Swearing is a Form of Politeness
Swearing is also viewed as a form of politeness. A New Zealand study looked at the interactions between workers at a soap factory, particularly their use of the term “fuck”.
They found that although workers swore regularly among themselves, they refrained from swearing as much with colleagues from other teams.
The word “fuck” in the work environment was an expression of solidarity and was employed as a bonding tool among teammates. It also eased tensions and put members with different levels of authority and responsibility as equals.
The Mechanics of Swearing
There are obviously times when swearing is beneficial but let’s take a look at the mechanics of swearing.
Curse words may be in the same part of the brain that the rest of our vocabulary resides in. So how are we able to hold our tongues in front of our bosses, parents and grandparents (because let’s be honest, swearing can make us look bad in front of that group)?
It may be because swearing is handled differently by the brain than regular language, according to Richard Stephens.
Most language is located in the cortex and specific areas in the left hemisphere of the brain. So swearing might be associated with a more primitive, older part of the brain.
“Aphasics usually have damage to the left hemisphere and often have difficulty with speech. But there are plenty of recorded cases in which aphasics can use stereotypical language more fluently – meaning they can sing songs or swear fluently,” Stephens says.
“Research with people who suffer from Tourette’s syndrome, in which some have swearing tics, suggests that swearing is associated with a deeper lying brain structure – the basal ganglia.”
Research also speculates that the degree or amount of benefits you derive from swearing depends on how forbidden the swear word is to you (which depends on if or how often you were punished for using them as a child).
A 2013 study found that people who were punished for using swear words as children were more physiologically aroused when they read a list of swear words aloud.
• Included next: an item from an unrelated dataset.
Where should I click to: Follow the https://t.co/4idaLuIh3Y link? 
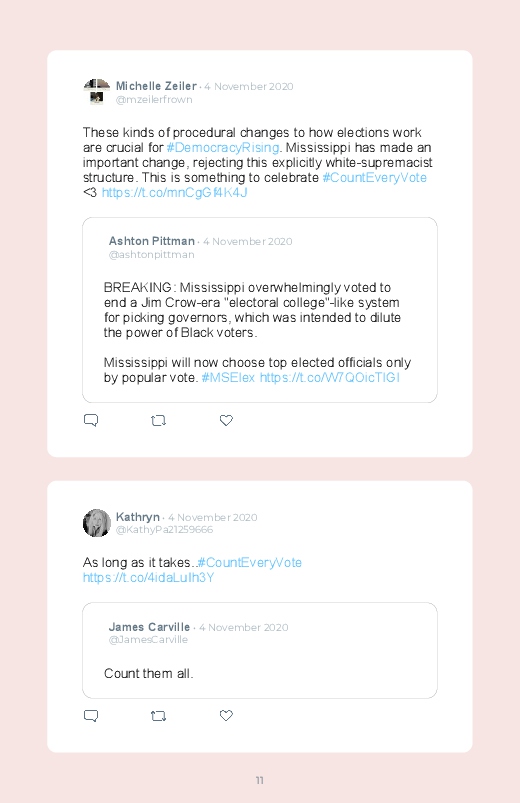[148, 578]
That means that the health and other benefits we derive from swearing could be related to our childhood history with profanity.
Profanity exists in every language and culture - in fact, swearing is universal. We need it to satisfy certain needs. So a little swearing now and then is not as terrible as you had previously thought.
As we have seen, it does have health benefits and can make you seem more honest to others. That it not to say that you should use it excessively.
When swearing is coupled with anger, it can be harmful to your overall health and to those around you.